• [Records]
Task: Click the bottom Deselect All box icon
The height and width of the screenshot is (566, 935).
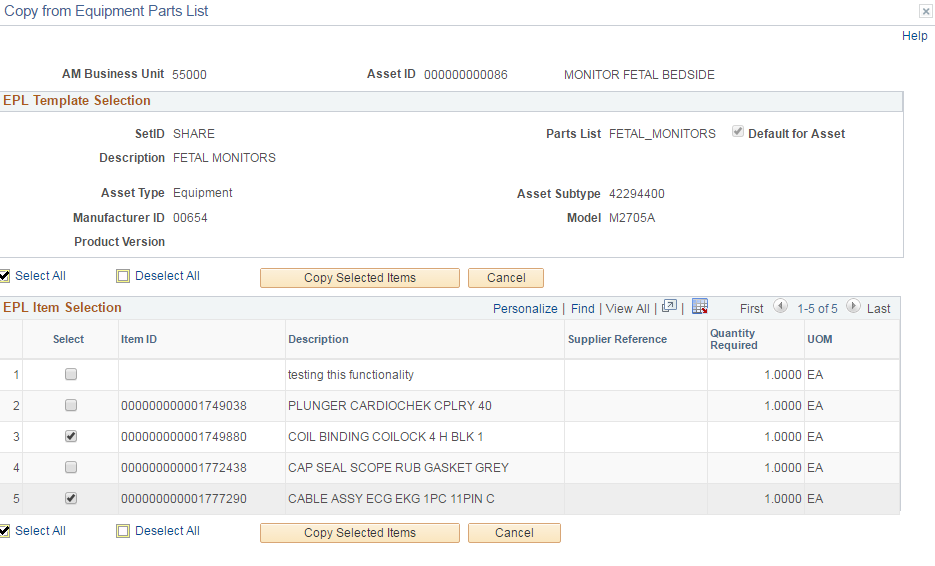Action: tap(123, 531)
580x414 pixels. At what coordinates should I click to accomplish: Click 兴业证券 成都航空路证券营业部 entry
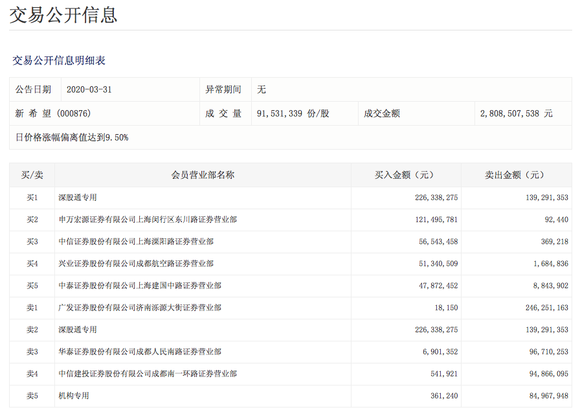(x=136, y=263)
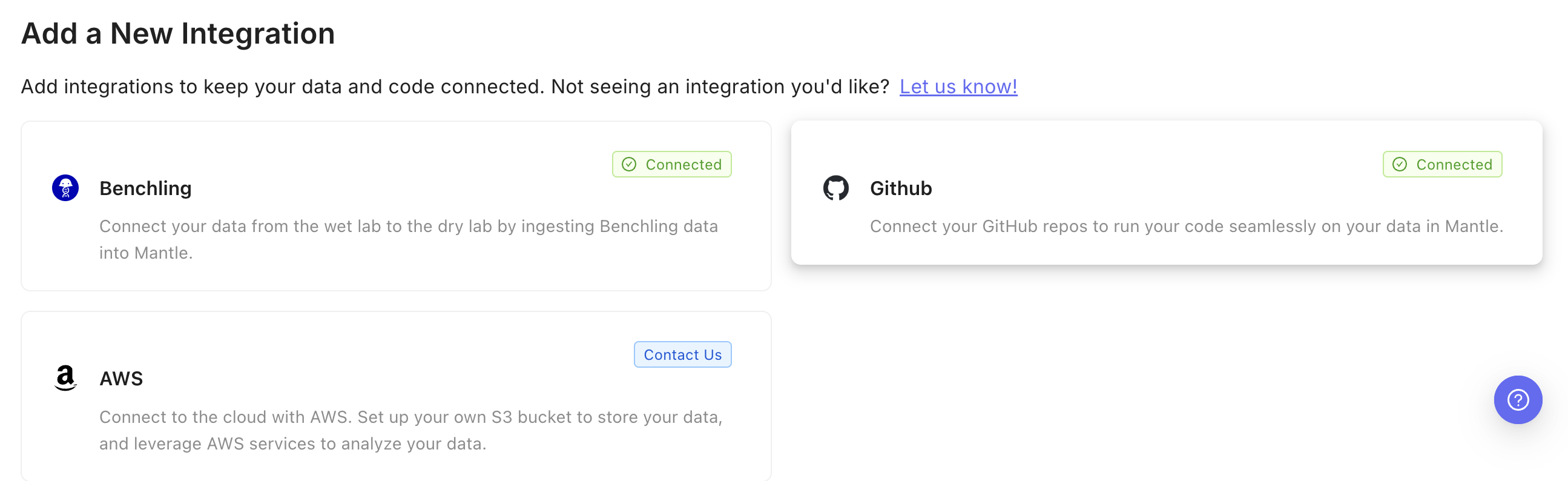Follow the 'Let us know!' link
Image resolution: width=1568 pixels, height=481 pixels.
click(x=958, y=87)
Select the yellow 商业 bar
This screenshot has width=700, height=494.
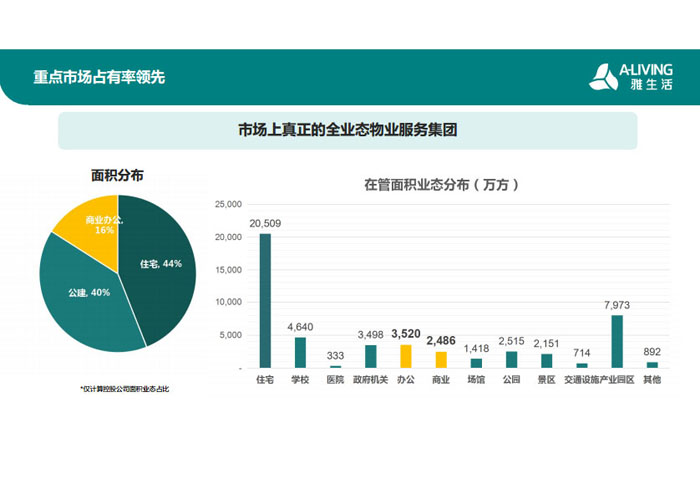coord(441,359)
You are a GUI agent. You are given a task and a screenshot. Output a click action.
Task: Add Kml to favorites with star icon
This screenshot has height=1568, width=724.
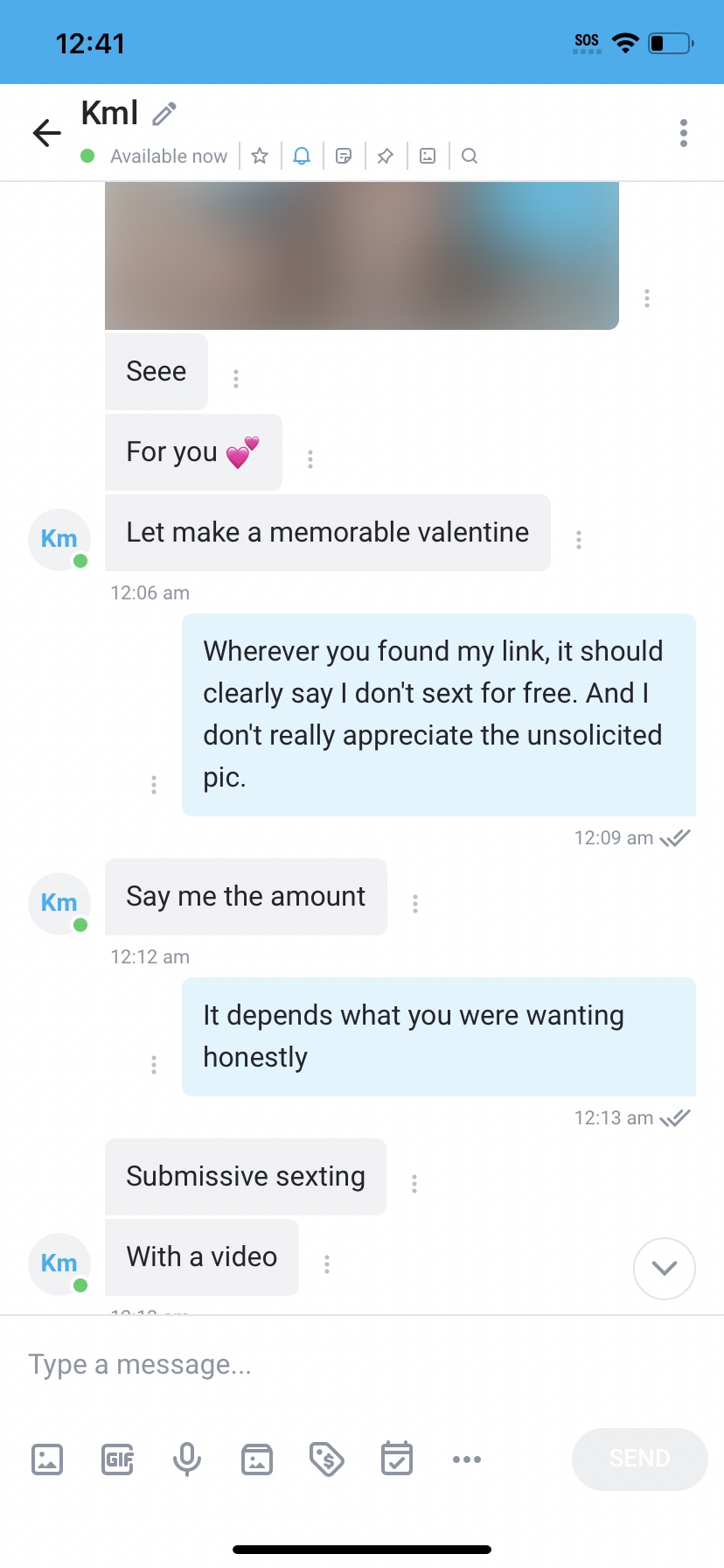260,156
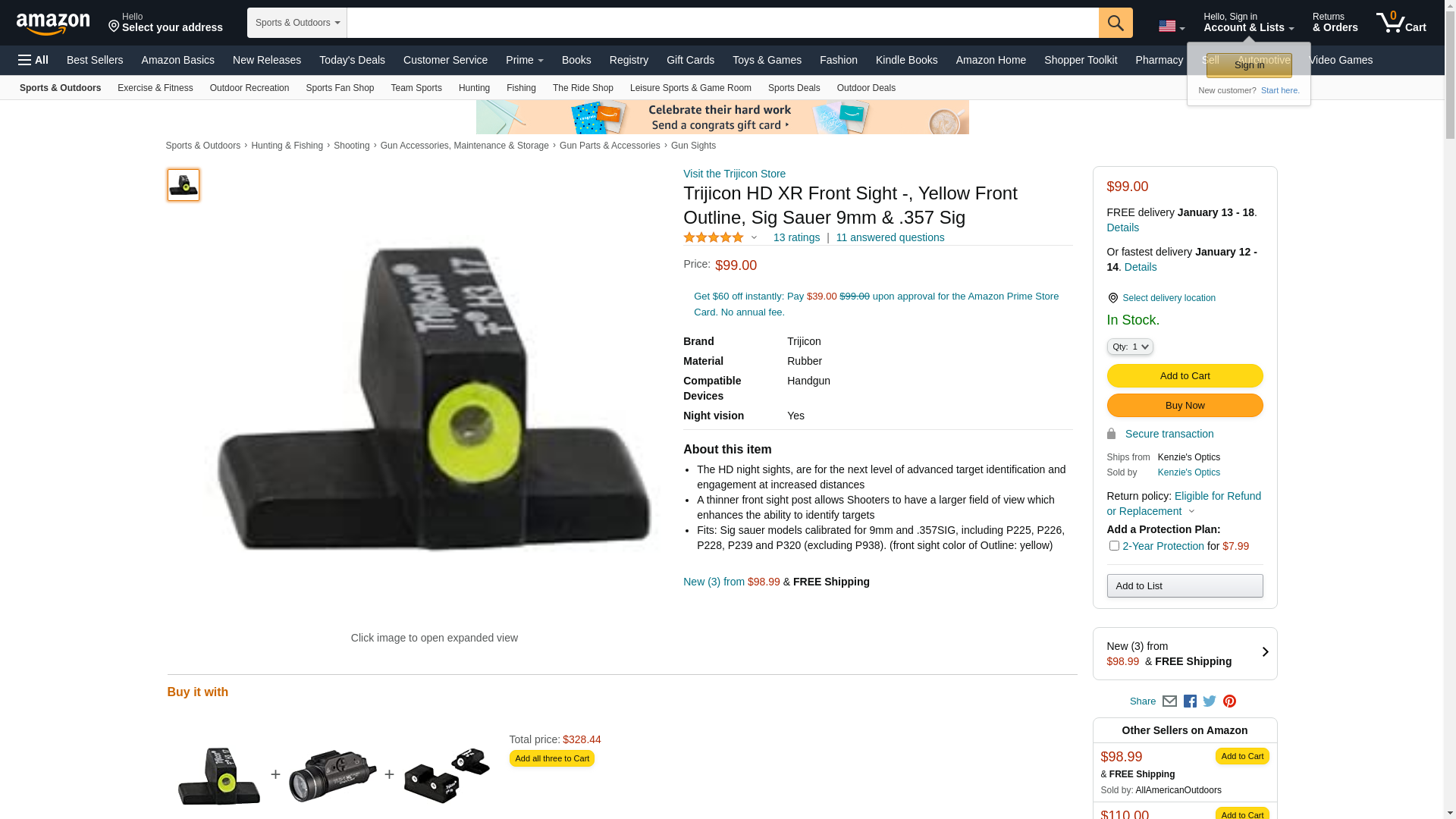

• [How to complete this task] If the string "icon" is in a line of the entries, pick that line out.

• [Answer section]
Task: Click the bottom Deselect All box icon
Task: Add Kml to favorites with star icon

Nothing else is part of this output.